Opioids – which include morphine (Avinza, Oramorph SR, etc.), oxycodone (OxyContin, Percocet, etc), and hydrocodone (Vicodin, Lorcet, etc.) – change the way patients perceive pain, by keeping cells from transmitting pain signals. Sometimes the pain is acute (such as post-surgical pain or pain from a broken bone) and sometimes it is chronic (such as joint pain from osteoarthritis and rheumatoid arthritis). They are available as pills, liquids and skin patches.
The use (and misuse) of opioid pain relievers has skyrocketed over the last decade. A report from the Centers for Disease Control and Prevention (CDC) released in July notes that there has been a 300 percent increase in sales of the drugs between 1999 and 2010. Deaths in that same period increased fivefold for women and 3.6 times for men, and emergency room visits relating to overdose more than doubled among women between 2004 and 2010.
This labeling change does not affect immediate-release formulations of opioids – such as hydrocodone – which are more widely used.
According to the FDA website, “extended release and long-acting (ER/LA) forms pose a greater safety concern because – as their names suggest – they produce their effects for a longer period, and many contain higher doses compared with immediate release or opioid/non-opioid combination products.

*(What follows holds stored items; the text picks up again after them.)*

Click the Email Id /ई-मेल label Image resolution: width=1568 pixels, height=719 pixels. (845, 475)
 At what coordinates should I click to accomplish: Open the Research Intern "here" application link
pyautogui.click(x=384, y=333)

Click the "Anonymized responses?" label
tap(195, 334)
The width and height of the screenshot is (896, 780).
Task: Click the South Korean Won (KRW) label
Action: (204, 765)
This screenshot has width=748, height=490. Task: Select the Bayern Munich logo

They include, to name a few, long acting versions of opioids such as morphine, oxycodone, and fentanyl.”
Current labeling of these ER/LA medications – which are often used for chronic pain – indicates they can be prescribed for "the relief of moderate to severe pain in patients requiring continuous, around-the-clock opioid treatment for an extended period of time.”
But under the change, which is expected to go into effect by December, the drugs will be indicated only for the most severe pain not helped by other medications.
“The new labeling language underscores that patients in pain should be assessed not only by their rating on a pain intensity scale, but also based on a more thoughtful determination that their pain – however it may be defined – is severe enough to require daily, around-the-clock, long-term opioid treatment, and for which alternative treatment options are inadequate,” explains FDA spokesperson Morgan Liscinsky.
The new labeling requirements will also highlight more prominently and in more detail the risk of neonatal opioid withdrawal syndrome (NOWS), which occurs after a baby has been exposed to these drugs while in the womb.
Additionally, the agency is also requiring the drug makers to conduct more studies and clinical trials (called postmarket studies) to better understand the risks and benefits of these medications over the long term.
Lynn Webster, MD, president of the American Academy of Pain Medicine calls the FDA’s decision thoughtful and scientifically based; he especially welcomes the requirement for studies on the drugs’ long-term safety and efficacy.
Dr. Webster says it’s also nice that the decision takes into account that some patients may still need these medications. “People with chronic pain that have severe enough pain to warrant an opioid should have access to it. There are hundreds of thousands of people with arthritis that may fall into that category. Not everyone with arthritis needs an opioid or may benefit from it. But for those in whom an opioid would provide relief, the decision by the FDA will allow that to continue,” he explains.